Posted by Chris Raphaely on March 21, 2018
Healthcare / No Comments

gavel and bookBergen County Superior Court Judge Robert Contillo issued a recent decision deemed favorable by Horizon Healthcare Services Inc. (“Horizon”) in a case involving three healthcare providers (“Providers”) that challenged Horizon’s newer tiered health coverage plan for hospitals: OMNIA. The Providers alleged that Horizon unfairly designated them as Tier 2 Providers, a tier in which OMNIA Members access providers while incurring higher out-of-pocket costs than they would when accessing those providers in Tier 1. Although certain other claims may proceed, Judge Contillo dismissed the breach of contract claim because he determined that Horizon did not breach the network hospital agreements by “failing to include [the Providers] in Tier 1” because “[t]he plain and unambiguous language [under the agreement] does not guarantee that [the Providers] be included in Horizon’s new products, networks or subnetworks.”

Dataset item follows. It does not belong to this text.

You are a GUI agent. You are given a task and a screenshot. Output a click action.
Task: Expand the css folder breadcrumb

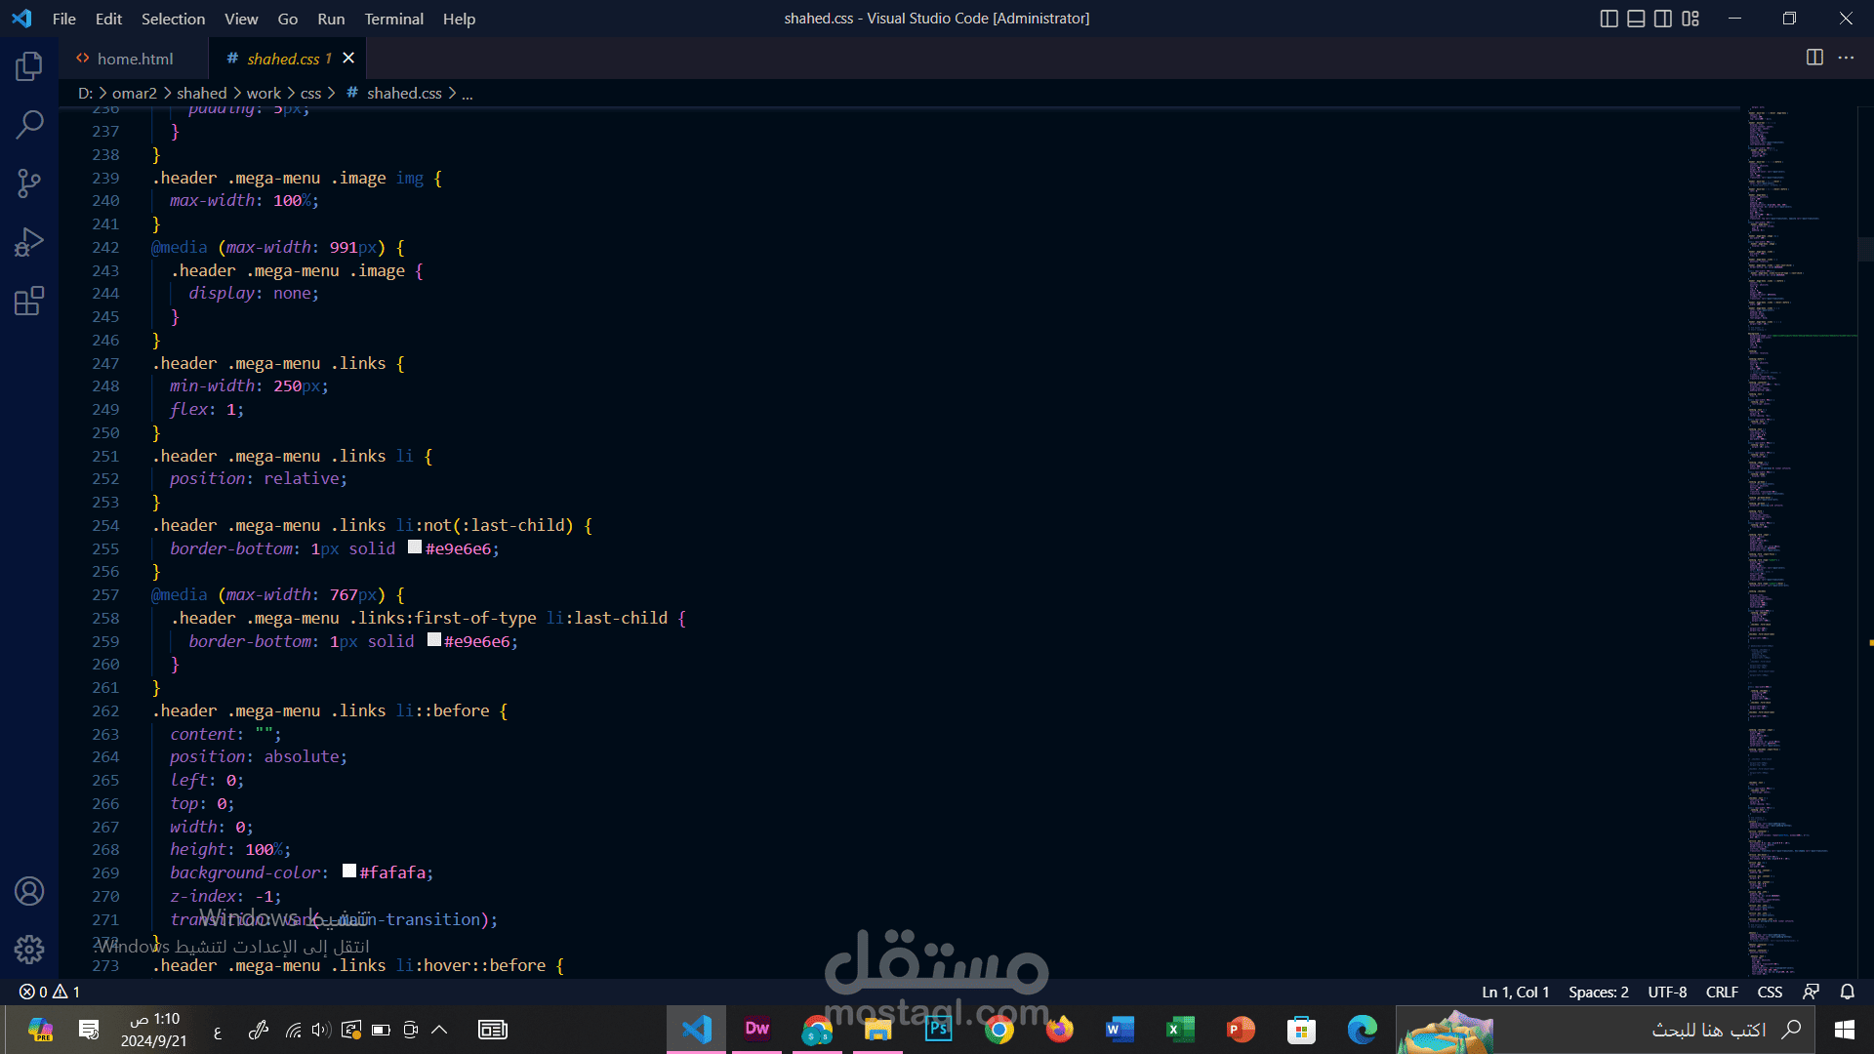[310, 93]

This decision illustrates that tiered designation disputes between hospitals and payors may hinge on the language of the applicable network hospital agreements. Hospitals and other providers are encouraged to review their existing contracts and address this issue in future contracts to determine the level of discretion payors may have in including them in tiered and limited network products. As insurers continue to develop new products designed to lower costs, this will continue to be an important consideration for most providers.